* _PROBLEM TO WORK ON_
Every line from the one containing "TERMS & CONDITIONS OF SALE (918, 1742)" to the last line of the listing below should be given again exactly.

* _INFORMATION GIVEN_
[Start of section]
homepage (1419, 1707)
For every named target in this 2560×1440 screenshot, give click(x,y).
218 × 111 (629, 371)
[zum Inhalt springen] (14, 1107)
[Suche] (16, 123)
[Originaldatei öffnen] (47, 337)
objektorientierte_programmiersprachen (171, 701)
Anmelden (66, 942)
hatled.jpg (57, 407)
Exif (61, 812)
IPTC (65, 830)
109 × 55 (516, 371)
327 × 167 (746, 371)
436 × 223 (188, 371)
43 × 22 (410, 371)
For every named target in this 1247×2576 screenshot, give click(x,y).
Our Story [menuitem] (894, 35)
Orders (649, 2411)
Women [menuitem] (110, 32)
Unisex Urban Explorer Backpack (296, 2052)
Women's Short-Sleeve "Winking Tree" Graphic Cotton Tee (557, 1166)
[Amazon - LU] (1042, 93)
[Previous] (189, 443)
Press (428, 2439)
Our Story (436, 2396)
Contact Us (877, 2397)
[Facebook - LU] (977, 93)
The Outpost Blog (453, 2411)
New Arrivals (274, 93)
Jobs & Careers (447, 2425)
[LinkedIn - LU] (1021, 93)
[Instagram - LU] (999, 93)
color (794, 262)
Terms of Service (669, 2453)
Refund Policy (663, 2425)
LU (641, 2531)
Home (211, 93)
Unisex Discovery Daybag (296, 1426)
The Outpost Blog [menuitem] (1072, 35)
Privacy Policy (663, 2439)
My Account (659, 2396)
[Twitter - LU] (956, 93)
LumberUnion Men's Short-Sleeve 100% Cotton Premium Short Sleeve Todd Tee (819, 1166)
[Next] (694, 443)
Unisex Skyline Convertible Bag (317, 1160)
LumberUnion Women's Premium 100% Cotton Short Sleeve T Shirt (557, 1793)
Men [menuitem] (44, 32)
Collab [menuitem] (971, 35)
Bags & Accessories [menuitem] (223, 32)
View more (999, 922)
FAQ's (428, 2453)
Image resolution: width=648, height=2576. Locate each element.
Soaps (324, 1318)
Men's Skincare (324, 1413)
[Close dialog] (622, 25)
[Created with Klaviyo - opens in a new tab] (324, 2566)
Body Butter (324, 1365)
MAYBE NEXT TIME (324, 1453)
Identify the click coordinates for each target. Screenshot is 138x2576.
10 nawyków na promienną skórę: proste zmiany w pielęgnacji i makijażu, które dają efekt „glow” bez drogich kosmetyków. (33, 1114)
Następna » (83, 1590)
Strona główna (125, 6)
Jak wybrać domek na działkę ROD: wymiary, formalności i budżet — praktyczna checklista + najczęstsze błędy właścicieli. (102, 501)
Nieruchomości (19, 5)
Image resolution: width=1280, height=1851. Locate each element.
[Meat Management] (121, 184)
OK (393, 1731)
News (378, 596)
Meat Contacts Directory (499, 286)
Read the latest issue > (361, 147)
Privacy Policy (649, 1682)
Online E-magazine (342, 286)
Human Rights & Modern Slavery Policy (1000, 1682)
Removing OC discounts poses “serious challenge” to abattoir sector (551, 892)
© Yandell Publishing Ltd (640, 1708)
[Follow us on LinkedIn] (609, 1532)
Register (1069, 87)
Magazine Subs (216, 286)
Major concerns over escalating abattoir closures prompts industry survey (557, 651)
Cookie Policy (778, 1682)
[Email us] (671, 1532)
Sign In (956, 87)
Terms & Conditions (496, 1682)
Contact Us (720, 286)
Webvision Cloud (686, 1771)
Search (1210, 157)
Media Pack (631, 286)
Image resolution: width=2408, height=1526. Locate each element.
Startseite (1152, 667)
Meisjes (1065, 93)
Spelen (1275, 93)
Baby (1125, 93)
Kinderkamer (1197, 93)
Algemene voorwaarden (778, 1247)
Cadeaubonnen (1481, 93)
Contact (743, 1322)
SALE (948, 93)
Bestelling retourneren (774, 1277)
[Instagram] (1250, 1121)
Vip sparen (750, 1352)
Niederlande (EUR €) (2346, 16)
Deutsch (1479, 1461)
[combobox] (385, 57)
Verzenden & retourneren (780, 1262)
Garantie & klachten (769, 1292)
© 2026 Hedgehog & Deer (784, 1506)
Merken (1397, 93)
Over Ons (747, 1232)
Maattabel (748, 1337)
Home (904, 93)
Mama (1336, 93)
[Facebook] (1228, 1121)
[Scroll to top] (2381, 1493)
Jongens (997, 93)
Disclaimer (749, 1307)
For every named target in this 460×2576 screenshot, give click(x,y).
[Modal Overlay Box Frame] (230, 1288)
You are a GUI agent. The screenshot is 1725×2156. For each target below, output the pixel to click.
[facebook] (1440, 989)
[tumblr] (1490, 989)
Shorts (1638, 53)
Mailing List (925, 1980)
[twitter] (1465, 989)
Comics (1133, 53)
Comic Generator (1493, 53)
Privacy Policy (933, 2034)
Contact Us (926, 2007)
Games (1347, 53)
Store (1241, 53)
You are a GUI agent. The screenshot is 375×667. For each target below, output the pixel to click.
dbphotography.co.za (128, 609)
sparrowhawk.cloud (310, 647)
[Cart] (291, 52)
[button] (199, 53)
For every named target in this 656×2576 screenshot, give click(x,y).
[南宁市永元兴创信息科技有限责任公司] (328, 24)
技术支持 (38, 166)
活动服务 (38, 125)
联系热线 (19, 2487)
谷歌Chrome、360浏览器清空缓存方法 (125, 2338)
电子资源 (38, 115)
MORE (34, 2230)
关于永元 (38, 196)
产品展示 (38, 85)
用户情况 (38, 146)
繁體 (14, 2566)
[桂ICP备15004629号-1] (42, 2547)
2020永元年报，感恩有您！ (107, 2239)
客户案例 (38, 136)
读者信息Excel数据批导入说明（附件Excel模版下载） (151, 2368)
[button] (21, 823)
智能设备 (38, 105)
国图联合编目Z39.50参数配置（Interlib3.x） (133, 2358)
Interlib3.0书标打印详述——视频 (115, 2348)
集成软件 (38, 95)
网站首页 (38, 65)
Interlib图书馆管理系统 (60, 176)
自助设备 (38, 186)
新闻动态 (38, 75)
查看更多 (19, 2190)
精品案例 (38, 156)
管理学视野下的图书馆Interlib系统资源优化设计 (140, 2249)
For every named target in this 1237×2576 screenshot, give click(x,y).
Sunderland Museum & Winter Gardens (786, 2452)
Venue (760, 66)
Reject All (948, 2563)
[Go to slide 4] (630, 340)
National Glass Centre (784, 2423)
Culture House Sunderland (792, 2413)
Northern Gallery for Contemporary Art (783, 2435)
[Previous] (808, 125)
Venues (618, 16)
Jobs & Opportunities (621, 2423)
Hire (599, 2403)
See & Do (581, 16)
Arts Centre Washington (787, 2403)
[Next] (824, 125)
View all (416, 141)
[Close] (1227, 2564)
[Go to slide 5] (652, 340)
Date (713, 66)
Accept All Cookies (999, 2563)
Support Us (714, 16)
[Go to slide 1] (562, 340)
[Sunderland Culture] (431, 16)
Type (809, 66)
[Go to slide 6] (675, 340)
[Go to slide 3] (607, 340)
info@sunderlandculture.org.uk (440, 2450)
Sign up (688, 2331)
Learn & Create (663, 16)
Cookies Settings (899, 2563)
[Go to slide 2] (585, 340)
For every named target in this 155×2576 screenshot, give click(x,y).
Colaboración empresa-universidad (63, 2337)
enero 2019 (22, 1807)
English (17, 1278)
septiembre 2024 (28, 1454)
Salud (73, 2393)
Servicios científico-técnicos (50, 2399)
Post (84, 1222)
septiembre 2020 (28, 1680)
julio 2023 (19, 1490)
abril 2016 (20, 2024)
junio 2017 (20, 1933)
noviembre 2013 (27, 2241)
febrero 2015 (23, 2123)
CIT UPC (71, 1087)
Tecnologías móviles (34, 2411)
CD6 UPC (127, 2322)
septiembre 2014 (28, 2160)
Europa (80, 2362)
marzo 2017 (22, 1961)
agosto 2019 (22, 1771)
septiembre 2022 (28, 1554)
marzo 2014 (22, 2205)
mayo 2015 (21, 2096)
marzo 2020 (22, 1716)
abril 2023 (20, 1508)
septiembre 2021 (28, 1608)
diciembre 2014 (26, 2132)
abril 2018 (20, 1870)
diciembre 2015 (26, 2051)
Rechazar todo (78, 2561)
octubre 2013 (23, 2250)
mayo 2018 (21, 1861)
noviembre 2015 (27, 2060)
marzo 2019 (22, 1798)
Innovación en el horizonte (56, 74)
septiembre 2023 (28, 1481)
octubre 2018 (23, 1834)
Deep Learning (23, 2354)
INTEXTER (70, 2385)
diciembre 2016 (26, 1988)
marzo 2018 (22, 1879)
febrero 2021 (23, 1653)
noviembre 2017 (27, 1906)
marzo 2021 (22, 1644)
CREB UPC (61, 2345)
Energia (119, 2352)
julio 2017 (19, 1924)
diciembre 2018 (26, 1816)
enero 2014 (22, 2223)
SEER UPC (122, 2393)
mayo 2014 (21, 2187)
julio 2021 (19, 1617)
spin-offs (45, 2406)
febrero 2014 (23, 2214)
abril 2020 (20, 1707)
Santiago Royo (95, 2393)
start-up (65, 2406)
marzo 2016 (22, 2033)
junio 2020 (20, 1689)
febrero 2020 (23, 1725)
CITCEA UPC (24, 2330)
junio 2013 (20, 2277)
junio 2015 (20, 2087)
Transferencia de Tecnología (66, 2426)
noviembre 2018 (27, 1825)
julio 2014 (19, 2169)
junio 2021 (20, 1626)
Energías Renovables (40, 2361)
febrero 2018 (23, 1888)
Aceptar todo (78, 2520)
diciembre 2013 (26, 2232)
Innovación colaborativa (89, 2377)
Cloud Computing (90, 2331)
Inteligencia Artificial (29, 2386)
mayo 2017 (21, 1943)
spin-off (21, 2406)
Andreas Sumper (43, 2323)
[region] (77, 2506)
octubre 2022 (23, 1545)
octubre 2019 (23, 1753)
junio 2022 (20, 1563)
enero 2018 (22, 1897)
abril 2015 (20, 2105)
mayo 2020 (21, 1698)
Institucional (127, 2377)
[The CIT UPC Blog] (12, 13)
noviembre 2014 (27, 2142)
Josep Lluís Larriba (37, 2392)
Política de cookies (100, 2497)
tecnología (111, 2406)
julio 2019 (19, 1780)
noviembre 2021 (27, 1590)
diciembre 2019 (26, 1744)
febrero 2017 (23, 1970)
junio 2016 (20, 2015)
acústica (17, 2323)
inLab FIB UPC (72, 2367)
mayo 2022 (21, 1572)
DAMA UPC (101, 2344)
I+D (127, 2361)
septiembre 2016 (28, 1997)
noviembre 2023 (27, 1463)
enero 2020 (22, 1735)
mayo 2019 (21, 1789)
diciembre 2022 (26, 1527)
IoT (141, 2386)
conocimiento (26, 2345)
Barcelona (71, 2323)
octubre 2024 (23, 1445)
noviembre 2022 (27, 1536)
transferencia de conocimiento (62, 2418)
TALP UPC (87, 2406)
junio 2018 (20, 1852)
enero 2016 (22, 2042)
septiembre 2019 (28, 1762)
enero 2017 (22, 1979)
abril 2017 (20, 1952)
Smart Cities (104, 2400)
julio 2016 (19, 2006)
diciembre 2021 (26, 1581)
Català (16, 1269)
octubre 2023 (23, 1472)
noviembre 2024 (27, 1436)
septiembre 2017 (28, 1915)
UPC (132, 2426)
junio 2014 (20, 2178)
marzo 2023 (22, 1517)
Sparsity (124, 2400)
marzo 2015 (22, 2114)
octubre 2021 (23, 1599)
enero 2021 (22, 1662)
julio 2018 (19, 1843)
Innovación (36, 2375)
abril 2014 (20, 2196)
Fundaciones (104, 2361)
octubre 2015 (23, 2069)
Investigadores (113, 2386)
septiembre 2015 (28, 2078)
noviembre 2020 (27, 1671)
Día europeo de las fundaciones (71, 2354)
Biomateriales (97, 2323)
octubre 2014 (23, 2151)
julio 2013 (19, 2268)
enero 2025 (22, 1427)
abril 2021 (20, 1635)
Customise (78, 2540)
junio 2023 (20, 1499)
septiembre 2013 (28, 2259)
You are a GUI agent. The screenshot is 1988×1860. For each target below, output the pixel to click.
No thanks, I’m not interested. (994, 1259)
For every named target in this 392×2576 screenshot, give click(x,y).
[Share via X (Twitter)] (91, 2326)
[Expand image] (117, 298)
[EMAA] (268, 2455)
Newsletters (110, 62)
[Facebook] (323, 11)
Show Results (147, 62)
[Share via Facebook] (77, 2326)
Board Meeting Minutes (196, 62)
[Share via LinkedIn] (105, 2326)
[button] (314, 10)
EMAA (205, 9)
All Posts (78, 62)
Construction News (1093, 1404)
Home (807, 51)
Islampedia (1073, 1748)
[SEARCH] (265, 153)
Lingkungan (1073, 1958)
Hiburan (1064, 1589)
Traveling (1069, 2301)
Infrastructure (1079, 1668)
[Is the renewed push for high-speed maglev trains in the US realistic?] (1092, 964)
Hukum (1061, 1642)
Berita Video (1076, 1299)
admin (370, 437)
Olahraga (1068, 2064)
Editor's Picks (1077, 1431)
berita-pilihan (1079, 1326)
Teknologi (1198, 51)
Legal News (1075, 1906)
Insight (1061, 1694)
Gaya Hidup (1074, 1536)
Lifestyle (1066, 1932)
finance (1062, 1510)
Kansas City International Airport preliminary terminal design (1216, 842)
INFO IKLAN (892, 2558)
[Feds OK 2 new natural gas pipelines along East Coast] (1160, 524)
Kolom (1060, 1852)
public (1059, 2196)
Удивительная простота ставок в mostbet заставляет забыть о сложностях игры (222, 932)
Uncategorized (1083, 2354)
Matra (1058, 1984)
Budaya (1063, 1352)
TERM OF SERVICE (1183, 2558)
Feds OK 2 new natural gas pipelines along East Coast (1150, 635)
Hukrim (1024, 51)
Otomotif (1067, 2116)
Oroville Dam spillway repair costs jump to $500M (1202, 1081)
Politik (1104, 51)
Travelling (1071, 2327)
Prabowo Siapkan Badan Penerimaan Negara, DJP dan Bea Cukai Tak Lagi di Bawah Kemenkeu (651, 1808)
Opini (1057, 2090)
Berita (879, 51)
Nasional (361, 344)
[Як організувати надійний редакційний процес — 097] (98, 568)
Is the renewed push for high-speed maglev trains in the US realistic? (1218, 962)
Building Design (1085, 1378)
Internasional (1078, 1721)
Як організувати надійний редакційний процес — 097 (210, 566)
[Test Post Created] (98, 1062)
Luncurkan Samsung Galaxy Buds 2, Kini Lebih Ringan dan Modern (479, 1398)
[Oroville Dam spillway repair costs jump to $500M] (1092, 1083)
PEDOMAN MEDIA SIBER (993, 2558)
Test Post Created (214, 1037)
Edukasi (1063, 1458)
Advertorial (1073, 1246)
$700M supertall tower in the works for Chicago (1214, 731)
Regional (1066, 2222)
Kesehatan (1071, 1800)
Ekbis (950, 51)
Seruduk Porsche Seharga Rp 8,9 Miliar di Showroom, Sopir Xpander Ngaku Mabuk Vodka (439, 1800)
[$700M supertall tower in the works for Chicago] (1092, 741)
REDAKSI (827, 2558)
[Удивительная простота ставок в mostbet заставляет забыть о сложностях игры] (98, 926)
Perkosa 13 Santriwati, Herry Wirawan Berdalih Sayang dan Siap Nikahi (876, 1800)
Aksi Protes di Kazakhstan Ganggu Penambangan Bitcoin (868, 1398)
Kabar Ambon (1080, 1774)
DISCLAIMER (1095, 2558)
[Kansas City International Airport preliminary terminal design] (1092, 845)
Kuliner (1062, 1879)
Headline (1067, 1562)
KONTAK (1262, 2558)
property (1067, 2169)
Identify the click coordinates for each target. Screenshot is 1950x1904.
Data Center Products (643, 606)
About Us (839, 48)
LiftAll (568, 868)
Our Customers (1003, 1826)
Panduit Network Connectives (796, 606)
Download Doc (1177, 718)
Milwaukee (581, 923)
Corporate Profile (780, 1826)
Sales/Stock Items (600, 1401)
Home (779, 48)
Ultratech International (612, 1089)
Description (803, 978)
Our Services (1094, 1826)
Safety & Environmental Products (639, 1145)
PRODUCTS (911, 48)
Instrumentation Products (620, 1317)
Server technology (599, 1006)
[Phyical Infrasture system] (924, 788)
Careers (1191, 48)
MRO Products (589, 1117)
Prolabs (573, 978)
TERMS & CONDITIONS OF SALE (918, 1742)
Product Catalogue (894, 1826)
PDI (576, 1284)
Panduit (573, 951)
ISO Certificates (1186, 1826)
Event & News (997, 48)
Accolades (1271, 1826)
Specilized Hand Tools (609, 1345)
[End of section]
* _RESULT_
TERMS & CONDITIONS OF SALE (918, 1742)
Product Catalogue (894, 1826)
PDI (576, 1284)
Panduit (573, 951)
ISO Certificates (1186, 1826)
Event & News (997, 48)
Accolades (1271, 1826)
Specilized Hand Tools (609, 1345)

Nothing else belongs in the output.